[
https://issues.apache.org/jira/browse/HBASE-5916?page=com.atlassian.jira.plugin.system.issuetabpanels:comment-tabpanel&focusedCommentId=13282106#comment-13282106
]
chunhui shen commented on HBASE-5916:
-------------------------------------
@ram
bq.the RS is slow in checking in.
First, we will do the following:Check zk for regionservers that are up but
didn't register.
Anyway, if the RS is check in when master splitting log, I think we could
specify log dirs to split for splitLogAfterStartup.
We could do it as the following:
{code}
HMaster#finishInitialization{
...
Path logsDirPath = new Path(this.rootdir, HConstants.HREGION_LOGDIR_NAME);
FileStatus[] logFolders = FSUtils.listStatus(this.fs, logsDirPath, null);
Set<ServerName> onlineServers = new HashSet<ServerName>(serverManager
.getOnlineServers().keySet());
List<ServerName> needSplitServers= new ArrayList<ServerName>();
for (FileStatus status : logFolders){
String sn = status.getPath().getName();
// truncate splitting suffix if present (for ServerName parsing)
if (sn.endsWith(HLog.SPLITTING_EXT)) {
sn = sn.substring(0, sn.length() - HLog.SPLITTING_EXT.length());
}
ServerName serverName = ServerName.parseServerName(sn);
if (!onlineServers.contains(serverName)) {
needSplitServers.add(serverName)
}
}
...
splitLogAfterStartup(mfs,needSplitServers)
}
{code}
Could the above fix the case?
Correct me if wrong, Thanks
> RS restart just before master intialization we make the cluster non operative
> -----------------------------------------------------------------------------
>
> Key: HBASE-5916
> URL: https://issues.apache.org/jira/browse/HBASE-5916
> Project: HBase
> Issue Type: Bug
> Affects Versions: 0.92.1, 0.94.0
> Reporter: ramkrishna.s.vasudevan
> Assignee: ramkrishna.s.vasudevan
> Priority: Critical
> Fix For: 0.94.1
>
> Attachments: HBASE-5916_trunk.patch, HBASE-5916_trunk_1.patch,
> HBASE-5916_trunk_1.patch, HBASE-5916_trunk_2.patch, HBASE-5916_trunk_3.patch,
> HBASE-5916_trunk_4.patch, HBASE-5916_trunk_v5.patch
>
>
> Consider a case where my master is getting restarted.

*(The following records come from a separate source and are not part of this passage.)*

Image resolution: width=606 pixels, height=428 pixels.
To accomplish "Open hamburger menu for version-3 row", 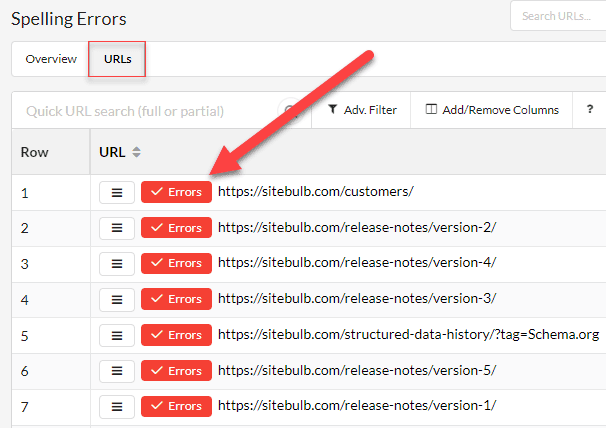I will click(x=117, y=299).
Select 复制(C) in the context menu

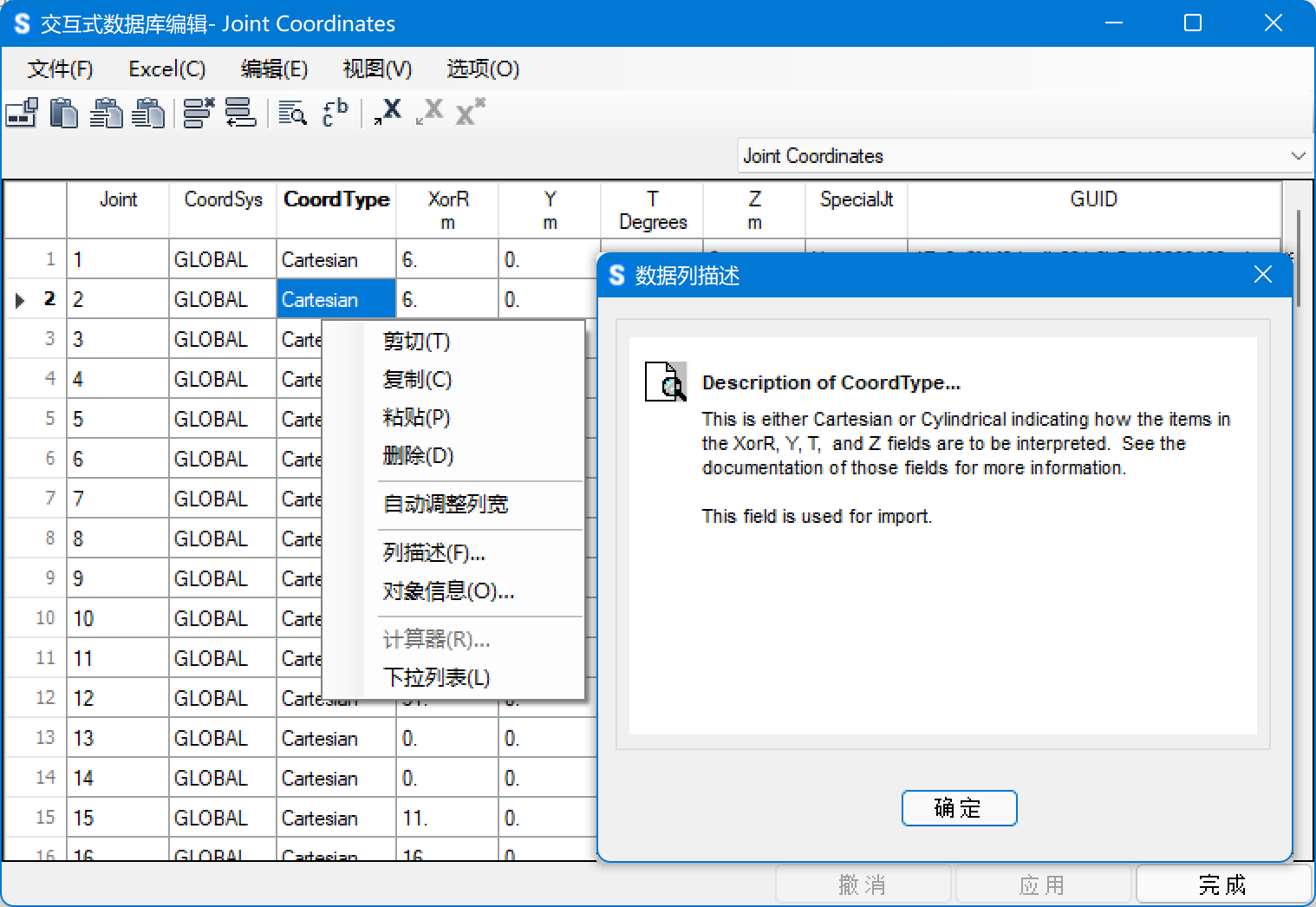pyautogui.click(x=417, y=380)
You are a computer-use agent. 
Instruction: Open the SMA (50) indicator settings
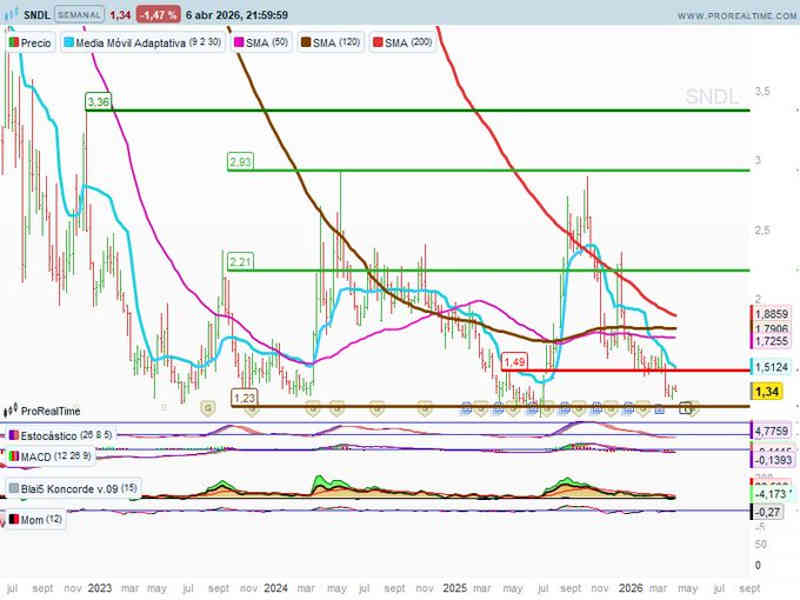(x=264, y=43)
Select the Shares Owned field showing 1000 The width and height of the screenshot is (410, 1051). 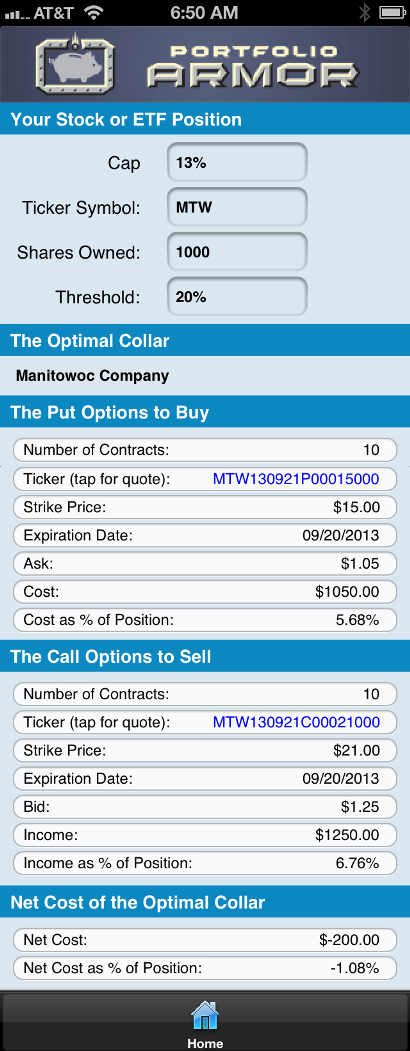click(x=237, y=252)
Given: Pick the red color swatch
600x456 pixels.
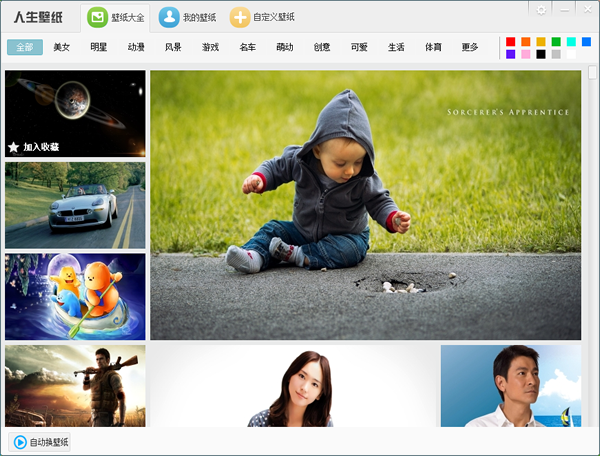Looking at the screenshot, I should [x=511, y=41].
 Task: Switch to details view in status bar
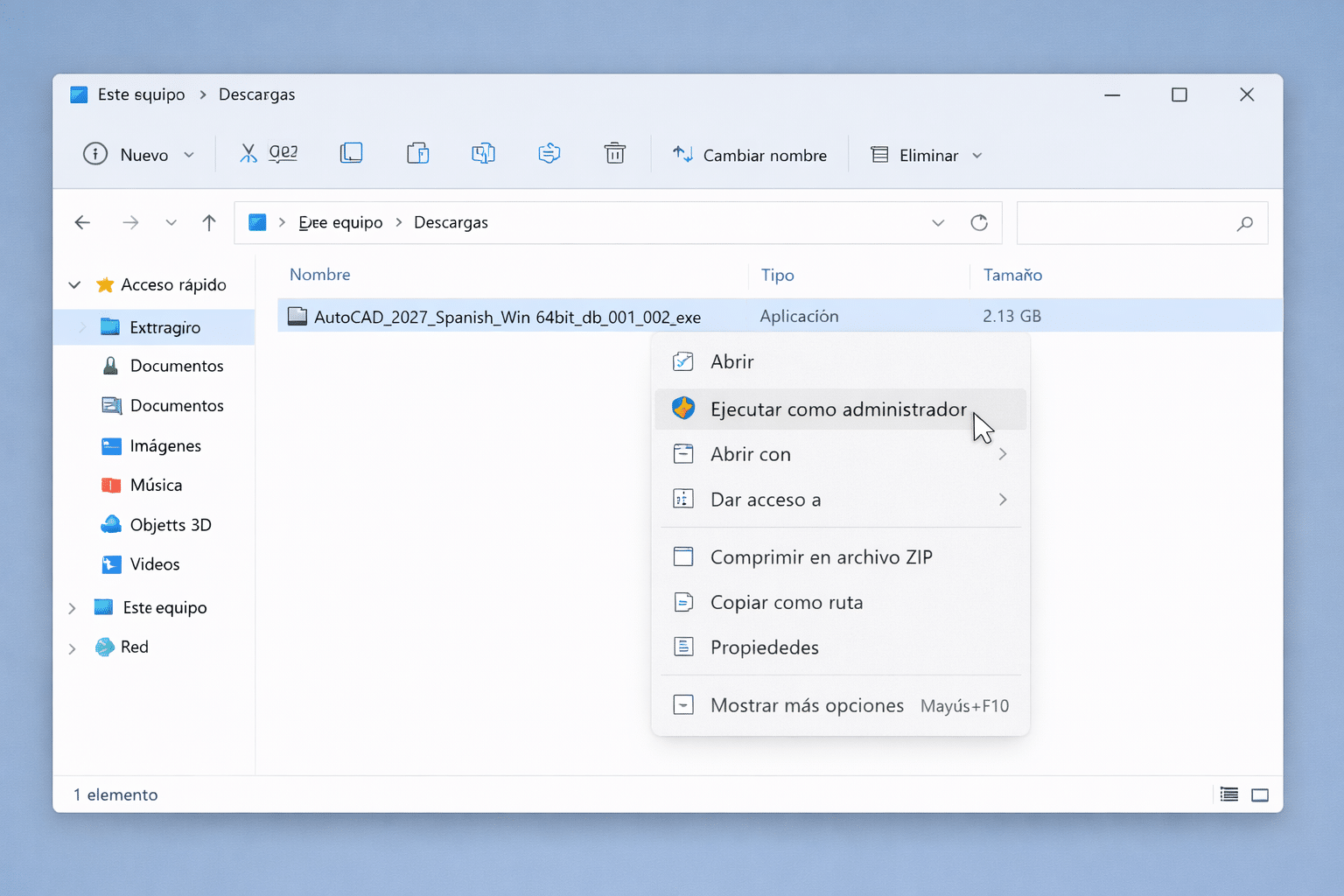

RS that was alive when
> the master restart started, gets restarted before the master initializes the
> ServerShutDownHandler.
> {code}
> serverShutdownHandlerEnabled = true;
> {code}
> In this case when the RS tries to register with the master, the master will
> try to expire the server but the server cannot be expired as still the
> serverShutdownHandler is not enabled.
> This case may happen when i have only one RS gets restarted or all the RS
> gets restarted at the same time.(before assignRootandMeta).
> {code}
> LOG.info(message);
> if (existingServer.getStartcode() < serverName.getStartcode()) {
> LOG.info("Triggering server recovery; existingServer " +
> existingServer + " looks stale, new server:" + serverName);
> expireServer(existingServer);
> }
> {code}
> If another RS is brought up then the cluster comes back to normalcy.
> May be a very corner case.
--
This message is automatically generated by JIRA.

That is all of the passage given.